The ultimate objective of all the violence and harassment was
to realize the "promise" that "Negroes would slowly
diminish in number until finally they would disappear altogether"
(p. 209). Keep this in mind the next time you see one of those
gushy, touchy-feely speeches by a Joshua Chamberlain character
in a "Civil War" movie that attempts to portray what
a benevolent and charitable attitude the Yankee soldiers had toward
blacks in the South.
The degraded
situation of the poor, hapless ex-slaves of New England was a
direct result of both slavery and the savage, institutionalized
discrimination against them by new Englanders. By 1853 Frederick
Douglas would observe the situation in New England and ask, "What
stone has been left unturned to degrade us? What hand has refused
to inflame the popular prejudice against us? What whit has not
laughed at us in our wretchedness?"
New England
Yankees did not blame any of this on themselves. The reason why
New England’s black population was in such dire straights, they
said, was Southern slavery. This makes no sense at all, but it
was repeated often enough that the idea apparently took hold.
Indeed, this notion is alive and well today; Melish cites contemporary
social scientists who insist that racism in the North is not the
fault of Northerners but has supposedly been imported from the
South. (As someone who grew up in the North, I can attest that
this is unequivocally false).
This is how
the myth of the morally superior Yankee came into being by rewriting
200 years of New England history. By 1861 this Yankee myth pervaded
much of the North, especially the Midwest, where New Englanders
had been migrating to for generations. At the time, states like
Illinois constitutionally prohibited the emigration of black people
into the state, deprived the miniscule number of free blacks there
of any semblance of citizenship, and actively attempted deportation
with the help of state colonization societies.
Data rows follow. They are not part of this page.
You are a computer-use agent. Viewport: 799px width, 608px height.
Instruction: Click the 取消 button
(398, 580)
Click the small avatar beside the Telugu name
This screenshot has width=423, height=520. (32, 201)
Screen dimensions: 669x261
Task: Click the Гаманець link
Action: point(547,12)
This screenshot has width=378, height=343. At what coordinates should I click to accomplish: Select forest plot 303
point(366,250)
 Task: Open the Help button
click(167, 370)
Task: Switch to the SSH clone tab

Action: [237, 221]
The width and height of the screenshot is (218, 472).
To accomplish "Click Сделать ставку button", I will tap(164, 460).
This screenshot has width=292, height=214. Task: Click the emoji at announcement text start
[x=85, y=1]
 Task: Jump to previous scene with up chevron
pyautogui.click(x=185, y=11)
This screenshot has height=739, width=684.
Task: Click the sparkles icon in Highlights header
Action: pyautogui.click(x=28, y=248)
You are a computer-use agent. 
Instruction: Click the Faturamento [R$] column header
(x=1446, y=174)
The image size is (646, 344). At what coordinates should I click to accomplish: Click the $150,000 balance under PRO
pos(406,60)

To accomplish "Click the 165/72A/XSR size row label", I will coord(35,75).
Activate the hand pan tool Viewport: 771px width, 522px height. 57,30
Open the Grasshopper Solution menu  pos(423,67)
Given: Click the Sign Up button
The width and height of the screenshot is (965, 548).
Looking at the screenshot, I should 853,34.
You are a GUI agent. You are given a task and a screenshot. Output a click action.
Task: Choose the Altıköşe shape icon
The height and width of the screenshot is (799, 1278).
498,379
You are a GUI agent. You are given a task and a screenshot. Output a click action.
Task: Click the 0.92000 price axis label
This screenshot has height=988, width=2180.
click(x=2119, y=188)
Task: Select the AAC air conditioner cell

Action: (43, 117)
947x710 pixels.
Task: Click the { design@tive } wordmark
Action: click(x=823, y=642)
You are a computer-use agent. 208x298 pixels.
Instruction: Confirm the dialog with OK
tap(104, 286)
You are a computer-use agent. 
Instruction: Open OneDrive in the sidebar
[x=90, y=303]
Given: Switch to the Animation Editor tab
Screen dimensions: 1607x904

Abraham Lincoln
was the head of the Illinois Colonization Society and he supported
the allocation of tax funds to be used to deport free blacks from
Illinois.
When the
extension of slavery into the new territories became a big issue,
one of the chief reasons Northerners were opposed to it was that
they intended to New England-ize the territories, and that meant
keeping them all white. That could never occur with either slaves
or free blacks there. This policy – and Lincoln’s support of it
– is one reason why Ebony magazine editor Lerone Bennett,
Jr. wrote such a passionate and scathing criticism of Lincoln
in his book, Forced
into Glory: Abraham Lincoln’s White Dream a few years
ago.
As early
as 1784, an American dictionary quoted a British visitor to America
as saying "New Englanders are disliked by the inhabitants
of all the other provinces, by whom they are called Yankeys
. . ." (Melish, p. 236). By 1865, the Yankee victory in the
war marked "the stunning success of the cultural imperialism"
that was a salient feature of New England nationalism. At that
point "New England had become the nation and, in the process,
the nation had become New England" (p. 236).
This
is why very few Americans have ever been exposed to American history.
What they have been indoctrinated in by the government-run schools
is the self-righteous and self-serving New England version
of American history, the paramount idea of which is myth of Yankee
moral superiority. In other words, they have been taught one big
bundle of lies that serves primarily to glorify the centralized
state that we all slave under today.